■ Record excerpts ■

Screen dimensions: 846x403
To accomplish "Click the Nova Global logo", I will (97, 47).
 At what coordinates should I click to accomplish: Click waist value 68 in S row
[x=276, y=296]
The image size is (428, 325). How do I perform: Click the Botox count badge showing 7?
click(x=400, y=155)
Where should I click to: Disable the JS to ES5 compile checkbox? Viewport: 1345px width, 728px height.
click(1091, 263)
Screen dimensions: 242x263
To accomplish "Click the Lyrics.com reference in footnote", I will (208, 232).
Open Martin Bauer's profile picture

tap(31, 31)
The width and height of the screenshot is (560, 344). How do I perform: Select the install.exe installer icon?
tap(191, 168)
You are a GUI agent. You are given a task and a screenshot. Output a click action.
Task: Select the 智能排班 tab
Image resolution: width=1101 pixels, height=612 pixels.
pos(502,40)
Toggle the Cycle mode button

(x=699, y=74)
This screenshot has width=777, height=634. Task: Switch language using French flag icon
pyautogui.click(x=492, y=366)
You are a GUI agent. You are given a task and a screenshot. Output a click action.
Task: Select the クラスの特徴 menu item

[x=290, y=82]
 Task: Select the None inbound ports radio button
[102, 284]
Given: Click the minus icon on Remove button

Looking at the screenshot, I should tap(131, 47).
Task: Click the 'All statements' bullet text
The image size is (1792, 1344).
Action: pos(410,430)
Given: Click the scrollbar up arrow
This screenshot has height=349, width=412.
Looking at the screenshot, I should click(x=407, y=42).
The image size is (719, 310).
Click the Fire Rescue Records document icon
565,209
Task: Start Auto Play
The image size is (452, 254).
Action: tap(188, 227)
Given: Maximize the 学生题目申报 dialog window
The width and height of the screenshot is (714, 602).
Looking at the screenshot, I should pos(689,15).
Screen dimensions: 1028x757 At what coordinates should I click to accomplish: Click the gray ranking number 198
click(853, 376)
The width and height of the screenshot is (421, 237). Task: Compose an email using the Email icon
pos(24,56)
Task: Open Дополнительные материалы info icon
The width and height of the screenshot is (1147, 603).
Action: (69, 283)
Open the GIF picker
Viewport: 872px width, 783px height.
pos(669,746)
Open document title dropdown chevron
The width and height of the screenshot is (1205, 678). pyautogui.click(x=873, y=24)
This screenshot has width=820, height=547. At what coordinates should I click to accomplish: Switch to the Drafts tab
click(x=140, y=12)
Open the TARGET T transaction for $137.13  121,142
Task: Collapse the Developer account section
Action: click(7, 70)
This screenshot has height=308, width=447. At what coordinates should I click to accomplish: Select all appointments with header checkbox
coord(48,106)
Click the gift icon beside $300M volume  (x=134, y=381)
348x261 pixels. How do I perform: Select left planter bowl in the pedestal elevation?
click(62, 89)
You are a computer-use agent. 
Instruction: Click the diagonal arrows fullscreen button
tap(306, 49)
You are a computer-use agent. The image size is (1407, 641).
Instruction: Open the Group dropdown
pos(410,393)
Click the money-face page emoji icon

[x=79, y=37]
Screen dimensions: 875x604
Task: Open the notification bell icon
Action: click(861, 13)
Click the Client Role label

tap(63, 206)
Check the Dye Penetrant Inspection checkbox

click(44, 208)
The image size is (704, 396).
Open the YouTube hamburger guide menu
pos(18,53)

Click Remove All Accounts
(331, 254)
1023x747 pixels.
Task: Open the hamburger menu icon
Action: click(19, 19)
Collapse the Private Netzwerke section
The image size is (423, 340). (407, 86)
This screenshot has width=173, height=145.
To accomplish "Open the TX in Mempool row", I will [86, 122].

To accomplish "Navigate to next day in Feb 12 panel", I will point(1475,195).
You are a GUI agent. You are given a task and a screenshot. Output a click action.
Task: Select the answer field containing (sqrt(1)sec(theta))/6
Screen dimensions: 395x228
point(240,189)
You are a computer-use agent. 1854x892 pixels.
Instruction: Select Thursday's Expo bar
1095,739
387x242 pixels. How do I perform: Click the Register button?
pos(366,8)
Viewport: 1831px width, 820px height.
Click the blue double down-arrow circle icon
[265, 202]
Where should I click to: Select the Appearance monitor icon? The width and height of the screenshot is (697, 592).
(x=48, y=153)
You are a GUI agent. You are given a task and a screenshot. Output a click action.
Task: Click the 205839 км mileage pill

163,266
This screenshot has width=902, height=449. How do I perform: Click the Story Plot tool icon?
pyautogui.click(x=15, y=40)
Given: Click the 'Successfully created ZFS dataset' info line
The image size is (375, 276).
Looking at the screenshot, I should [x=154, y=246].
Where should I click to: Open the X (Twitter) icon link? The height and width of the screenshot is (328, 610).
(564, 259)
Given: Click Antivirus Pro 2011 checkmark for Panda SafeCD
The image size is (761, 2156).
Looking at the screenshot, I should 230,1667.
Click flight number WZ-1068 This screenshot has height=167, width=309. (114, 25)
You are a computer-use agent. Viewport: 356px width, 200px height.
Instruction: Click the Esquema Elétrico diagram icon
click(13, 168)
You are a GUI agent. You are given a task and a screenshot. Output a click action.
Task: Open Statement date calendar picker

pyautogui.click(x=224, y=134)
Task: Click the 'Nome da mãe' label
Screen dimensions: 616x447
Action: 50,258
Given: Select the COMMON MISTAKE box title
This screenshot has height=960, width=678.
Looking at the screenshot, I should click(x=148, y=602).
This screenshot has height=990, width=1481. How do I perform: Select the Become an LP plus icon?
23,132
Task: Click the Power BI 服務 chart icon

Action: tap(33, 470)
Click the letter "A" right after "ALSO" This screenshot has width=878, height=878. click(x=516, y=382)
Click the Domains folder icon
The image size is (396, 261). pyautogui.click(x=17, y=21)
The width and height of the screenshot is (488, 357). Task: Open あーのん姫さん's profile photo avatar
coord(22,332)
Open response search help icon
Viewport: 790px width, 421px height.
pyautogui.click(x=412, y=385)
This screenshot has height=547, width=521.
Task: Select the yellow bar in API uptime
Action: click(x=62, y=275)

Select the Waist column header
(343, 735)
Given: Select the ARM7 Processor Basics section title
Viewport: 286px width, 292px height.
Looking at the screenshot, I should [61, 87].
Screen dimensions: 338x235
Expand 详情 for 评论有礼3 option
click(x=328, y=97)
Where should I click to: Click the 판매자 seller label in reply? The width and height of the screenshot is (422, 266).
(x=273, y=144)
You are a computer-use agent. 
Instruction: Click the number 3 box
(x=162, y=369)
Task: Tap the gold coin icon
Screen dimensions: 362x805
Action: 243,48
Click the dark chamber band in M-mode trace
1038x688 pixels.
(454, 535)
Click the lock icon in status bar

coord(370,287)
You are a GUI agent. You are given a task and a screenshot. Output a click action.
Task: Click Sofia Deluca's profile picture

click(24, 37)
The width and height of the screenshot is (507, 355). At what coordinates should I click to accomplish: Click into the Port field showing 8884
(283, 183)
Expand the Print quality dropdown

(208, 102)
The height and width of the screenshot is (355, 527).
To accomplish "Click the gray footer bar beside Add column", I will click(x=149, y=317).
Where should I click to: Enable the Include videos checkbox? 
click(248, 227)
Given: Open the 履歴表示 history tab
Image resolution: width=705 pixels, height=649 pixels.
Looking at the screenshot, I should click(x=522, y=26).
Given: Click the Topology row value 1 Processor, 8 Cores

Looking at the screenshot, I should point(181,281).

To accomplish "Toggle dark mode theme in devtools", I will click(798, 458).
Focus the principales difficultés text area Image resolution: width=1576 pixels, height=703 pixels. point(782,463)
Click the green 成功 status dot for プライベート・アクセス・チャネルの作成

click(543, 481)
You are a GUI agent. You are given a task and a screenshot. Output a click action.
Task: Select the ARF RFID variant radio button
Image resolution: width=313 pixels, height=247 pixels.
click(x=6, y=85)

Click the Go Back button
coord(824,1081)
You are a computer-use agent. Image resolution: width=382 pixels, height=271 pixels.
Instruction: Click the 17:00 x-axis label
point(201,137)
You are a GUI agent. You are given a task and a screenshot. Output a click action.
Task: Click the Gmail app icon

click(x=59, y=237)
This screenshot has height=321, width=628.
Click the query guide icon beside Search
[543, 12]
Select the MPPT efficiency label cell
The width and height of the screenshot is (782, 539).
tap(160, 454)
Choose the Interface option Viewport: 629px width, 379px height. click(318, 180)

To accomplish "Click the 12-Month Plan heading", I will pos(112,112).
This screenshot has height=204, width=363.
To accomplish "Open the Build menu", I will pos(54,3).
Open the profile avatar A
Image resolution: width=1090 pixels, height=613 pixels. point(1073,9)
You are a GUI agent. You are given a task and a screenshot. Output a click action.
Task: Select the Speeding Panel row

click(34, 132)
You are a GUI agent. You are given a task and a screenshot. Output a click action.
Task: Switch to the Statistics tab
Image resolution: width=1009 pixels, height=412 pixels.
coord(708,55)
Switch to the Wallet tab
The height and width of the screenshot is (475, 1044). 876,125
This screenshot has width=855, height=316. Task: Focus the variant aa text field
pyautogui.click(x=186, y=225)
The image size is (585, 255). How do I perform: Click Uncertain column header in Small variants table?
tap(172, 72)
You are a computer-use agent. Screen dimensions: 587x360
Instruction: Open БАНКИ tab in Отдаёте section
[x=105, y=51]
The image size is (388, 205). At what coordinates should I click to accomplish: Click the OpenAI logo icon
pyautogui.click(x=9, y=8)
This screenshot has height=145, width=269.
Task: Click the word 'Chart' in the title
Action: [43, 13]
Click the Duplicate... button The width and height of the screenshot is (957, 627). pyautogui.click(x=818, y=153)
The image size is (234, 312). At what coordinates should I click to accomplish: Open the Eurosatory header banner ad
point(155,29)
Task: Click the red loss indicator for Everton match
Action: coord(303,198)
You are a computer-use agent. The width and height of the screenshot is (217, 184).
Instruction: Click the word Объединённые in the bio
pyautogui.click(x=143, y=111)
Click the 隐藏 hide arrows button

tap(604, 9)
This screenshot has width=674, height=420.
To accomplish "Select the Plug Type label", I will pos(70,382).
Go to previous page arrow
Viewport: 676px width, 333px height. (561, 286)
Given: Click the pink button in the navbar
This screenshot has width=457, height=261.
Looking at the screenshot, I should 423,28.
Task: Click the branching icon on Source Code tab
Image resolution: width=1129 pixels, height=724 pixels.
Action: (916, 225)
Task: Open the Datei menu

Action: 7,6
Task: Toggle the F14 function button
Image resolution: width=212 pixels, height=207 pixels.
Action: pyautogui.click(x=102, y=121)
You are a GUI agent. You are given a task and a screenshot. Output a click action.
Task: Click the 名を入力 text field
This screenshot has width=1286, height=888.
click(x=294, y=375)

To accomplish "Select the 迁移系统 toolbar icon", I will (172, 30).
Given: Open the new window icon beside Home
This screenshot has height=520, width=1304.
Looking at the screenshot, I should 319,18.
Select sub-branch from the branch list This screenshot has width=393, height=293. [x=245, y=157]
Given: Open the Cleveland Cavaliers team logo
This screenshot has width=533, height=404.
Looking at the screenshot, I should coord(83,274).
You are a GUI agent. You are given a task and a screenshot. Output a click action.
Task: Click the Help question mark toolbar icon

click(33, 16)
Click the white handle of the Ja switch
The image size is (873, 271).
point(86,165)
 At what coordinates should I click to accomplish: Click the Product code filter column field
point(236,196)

■ What is being asked ■
How many lines of the entries hold the word "info"? Respond with the number alone.

■ Solution to this task ■
2